Gold Rush and Enjoy the Silence are the same photography work carried out in the village of Rodalquilar, province of Almeria, Spain. The images shown in Gold Rush are exclusively the rest of the gold mines and their facilities, while the images shown in Enjoy the Silence are the remains of the mining village.

   Landscape of great geological interest strongly modified by mining activity. Since the Middle Ages, and probably since the Roman occupation of the Iberian Peninsula, the Rodalquilar area was the object of great interest for the extraction of alkaline sulphates for the manufacture of alum, which it was an essential product for the textile industry and leather tanning. Metal mining for the beneficiation of Pb, Zn, and Ag began in the 19th century. The discovery of gold in 1883 represented a substantial change in the economy of the area. The mining-industrial facilities of the Abellan Mine constitute one of the vestiges linked to the beginning of the gold rush in the region.

  Gold mining in Rodalquilar generated a cumulative production of seven tons, most of which was extracted from Cerro del Cinto. The origin of the mineralizations is associated with the interaction of hydrothermal fluids with volcanic rock. Metallogenetic processes also gave rise to intense alterations in these rocks. The excellent exposure of one and the other make Rodalquilar a world example for the study of high sulfurization gold deposits.

   At the end of the 19th century, a serious crisis struck the mining industry in the area, dedicated mainly to the extraction of lead and silver. The solution to this crisis appears in the same veins where these metals were exploited, and that is that in the year 1883 gold was discovered in the " Las Ninas " mine, located 1 kilometer from the village of Rodalquilar. Business failures in the attempts to benefit from gold will continue, until in 1931 an English company managed to obtain it at the foot of the mine, working successfully until the Civil War broke out in 1936. In the year 1943, the State, after having seized the mines, began to exploit them through the public company ADARO, which, among other objectives, undertook the assembly in 1956 of a gold-bearing quartz treatment facility using the cyanidation method. This facility, with American-made machinery, was located in the northern area of the mining village, taking advantage of the existing infrastructure and water supply services. 

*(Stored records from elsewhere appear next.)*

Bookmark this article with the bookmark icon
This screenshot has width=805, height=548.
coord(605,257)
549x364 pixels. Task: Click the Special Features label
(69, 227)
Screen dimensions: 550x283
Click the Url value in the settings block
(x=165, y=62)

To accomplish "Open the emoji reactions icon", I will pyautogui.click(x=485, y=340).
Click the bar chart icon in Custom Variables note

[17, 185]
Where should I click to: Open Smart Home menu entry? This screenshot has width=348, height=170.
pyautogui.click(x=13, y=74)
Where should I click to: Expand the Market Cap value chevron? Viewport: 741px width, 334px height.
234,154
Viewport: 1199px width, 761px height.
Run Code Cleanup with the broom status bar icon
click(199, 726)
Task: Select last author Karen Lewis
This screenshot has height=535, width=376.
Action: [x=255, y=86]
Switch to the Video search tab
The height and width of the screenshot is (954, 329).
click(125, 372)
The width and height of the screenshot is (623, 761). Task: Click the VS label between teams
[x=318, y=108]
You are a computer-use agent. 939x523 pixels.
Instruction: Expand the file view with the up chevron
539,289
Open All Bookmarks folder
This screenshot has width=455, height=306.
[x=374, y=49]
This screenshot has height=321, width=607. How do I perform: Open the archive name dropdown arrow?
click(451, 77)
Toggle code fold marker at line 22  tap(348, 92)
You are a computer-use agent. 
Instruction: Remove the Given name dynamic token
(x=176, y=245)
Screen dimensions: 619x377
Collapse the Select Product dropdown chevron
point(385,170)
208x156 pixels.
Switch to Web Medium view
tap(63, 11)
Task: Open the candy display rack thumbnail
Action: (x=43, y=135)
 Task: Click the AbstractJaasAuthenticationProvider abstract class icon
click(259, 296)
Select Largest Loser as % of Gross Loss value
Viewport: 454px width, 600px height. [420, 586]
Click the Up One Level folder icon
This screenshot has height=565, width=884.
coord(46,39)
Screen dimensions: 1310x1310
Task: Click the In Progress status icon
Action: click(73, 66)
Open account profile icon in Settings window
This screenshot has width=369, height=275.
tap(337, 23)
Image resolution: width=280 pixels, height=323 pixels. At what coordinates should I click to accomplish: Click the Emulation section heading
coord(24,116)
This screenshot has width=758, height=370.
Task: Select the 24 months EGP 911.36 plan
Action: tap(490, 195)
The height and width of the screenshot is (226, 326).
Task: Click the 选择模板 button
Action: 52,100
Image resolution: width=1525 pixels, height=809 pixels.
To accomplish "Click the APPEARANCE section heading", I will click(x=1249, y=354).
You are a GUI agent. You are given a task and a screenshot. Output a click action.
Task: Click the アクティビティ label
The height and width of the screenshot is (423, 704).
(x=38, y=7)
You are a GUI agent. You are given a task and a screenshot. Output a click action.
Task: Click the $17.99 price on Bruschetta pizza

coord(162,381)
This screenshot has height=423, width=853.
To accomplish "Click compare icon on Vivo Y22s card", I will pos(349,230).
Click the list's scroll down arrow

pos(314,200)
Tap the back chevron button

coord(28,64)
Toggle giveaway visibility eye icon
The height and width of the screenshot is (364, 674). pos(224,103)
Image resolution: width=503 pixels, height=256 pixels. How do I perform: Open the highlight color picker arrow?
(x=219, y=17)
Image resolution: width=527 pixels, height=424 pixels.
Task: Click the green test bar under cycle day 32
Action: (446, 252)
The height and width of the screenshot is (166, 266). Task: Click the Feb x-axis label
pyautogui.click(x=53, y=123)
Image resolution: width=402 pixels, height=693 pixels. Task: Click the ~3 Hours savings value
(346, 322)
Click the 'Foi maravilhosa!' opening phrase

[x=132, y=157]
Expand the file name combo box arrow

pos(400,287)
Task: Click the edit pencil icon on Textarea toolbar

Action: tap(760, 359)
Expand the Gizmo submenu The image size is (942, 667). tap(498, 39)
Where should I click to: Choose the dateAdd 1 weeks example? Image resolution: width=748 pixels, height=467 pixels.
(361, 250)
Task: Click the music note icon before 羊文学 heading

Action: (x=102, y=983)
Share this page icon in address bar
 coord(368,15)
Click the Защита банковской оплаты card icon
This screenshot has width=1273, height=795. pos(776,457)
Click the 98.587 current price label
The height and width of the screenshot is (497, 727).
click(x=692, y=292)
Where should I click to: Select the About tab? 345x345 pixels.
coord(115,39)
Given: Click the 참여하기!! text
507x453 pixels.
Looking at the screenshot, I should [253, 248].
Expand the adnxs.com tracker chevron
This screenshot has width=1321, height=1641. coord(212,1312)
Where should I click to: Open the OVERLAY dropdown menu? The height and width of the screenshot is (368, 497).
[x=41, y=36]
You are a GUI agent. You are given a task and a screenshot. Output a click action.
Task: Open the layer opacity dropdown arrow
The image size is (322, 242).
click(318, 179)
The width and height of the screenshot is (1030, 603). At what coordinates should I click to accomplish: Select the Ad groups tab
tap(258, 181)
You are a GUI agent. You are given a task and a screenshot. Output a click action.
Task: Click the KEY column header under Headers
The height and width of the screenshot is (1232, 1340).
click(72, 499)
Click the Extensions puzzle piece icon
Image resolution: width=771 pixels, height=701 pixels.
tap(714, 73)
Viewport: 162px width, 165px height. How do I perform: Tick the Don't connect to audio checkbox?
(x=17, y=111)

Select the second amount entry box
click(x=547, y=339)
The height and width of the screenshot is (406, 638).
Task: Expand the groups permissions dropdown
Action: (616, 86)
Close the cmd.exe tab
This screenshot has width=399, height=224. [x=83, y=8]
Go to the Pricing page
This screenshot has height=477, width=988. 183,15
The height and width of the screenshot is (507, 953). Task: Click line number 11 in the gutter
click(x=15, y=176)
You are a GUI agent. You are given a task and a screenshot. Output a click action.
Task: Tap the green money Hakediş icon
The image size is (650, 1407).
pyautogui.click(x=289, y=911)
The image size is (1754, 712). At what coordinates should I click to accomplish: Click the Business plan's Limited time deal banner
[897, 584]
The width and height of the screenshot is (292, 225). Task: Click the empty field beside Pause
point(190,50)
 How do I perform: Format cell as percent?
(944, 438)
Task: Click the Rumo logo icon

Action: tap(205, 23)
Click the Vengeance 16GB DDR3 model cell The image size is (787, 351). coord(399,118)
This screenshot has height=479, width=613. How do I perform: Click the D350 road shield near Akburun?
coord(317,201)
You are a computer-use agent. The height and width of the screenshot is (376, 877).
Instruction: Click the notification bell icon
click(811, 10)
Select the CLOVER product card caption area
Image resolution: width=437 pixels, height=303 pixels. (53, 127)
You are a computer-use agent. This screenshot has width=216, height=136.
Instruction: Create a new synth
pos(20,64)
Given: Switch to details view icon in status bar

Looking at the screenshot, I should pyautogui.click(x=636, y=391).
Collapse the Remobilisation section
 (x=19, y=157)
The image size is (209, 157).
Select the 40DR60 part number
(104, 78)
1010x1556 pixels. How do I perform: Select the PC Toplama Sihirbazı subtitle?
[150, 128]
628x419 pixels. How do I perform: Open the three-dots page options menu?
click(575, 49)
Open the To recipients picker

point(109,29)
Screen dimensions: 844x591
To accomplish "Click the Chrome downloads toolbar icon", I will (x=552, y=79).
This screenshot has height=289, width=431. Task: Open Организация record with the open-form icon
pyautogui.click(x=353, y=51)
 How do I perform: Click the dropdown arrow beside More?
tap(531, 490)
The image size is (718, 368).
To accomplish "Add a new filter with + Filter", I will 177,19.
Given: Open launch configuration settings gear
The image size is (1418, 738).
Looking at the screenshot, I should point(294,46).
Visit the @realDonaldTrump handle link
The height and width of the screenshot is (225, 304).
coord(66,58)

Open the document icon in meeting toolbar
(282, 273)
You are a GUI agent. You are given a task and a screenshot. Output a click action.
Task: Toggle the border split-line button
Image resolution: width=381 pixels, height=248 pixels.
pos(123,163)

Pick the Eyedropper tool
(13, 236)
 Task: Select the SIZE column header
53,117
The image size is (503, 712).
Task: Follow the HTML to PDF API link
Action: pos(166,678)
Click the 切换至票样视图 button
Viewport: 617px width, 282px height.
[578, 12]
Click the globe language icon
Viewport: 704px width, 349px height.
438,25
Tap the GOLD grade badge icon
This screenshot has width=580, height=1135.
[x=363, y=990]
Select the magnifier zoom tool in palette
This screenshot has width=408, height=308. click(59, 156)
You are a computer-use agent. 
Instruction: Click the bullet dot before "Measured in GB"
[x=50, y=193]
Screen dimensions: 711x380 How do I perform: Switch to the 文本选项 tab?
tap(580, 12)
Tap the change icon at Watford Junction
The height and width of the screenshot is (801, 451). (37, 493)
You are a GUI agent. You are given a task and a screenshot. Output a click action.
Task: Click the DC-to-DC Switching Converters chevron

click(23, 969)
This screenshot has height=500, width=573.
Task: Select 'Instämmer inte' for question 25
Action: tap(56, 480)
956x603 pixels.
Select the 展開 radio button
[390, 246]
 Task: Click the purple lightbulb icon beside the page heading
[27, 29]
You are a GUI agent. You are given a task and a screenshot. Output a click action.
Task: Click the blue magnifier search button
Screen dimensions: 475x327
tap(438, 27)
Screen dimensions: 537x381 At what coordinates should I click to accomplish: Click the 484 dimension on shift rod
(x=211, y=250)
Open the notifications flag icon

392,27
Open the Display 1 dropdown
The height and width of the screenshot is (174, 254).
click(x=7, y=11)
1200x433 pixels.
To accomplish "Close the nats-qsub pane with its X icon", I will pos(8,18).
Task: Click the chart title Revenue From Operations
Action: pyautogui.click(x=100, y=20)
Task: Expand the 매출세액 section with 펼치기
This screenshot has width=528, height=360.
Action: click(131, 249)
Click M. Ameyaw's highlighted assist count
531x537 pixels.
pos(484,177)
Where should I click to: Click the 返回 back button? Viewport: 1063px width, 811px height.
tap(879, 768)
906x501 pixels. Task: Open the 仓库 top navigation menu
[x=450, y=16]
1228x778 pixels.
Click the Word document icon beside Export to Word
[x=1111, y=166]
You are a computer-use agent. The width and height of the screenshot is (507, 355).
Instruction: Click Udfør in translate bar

   The mineral extracted in the nearby galleries and quarries { aquifer quartz } was transported to the hopper. It was conveyed by conveyor belts to the two crushing towers, where the material, mixed with water, was ground to a fine grain size. Next, the resulting slurry passed to the thickening tank, where it lost part of the water. In the next phase, the pulp obtained was passed through 3 agitator tanks, where sodium cyanide was added, to convert the gold to a liquid state. The cyanide and gold mixture passed to 4 washing tanks, where it was stirred and aerated to obtain the gold-rich solution. The sterile pulp was sent to the currently sealed dump. The solution that contained the gold passed to the precipitation building where it was mixed with zinc dust and was subjected to different treatments that culminated in obtaining molten gold in ingots.

   In the decade of the 50s, the mining works centered on the Cerro del Cinto. It is the beginning of the period of maximum splendor of Rodalquilar. In 1966 they had to stop the works due to the depletion of the gold veins, which meant the end of the splendor period. Since 1966 there have been several unsuccessful attempts to resume work until in 1991 the then Environmental Agency of the Junta de Andalucia bought part of the farm, which was being restored to house different Natural Park facilities.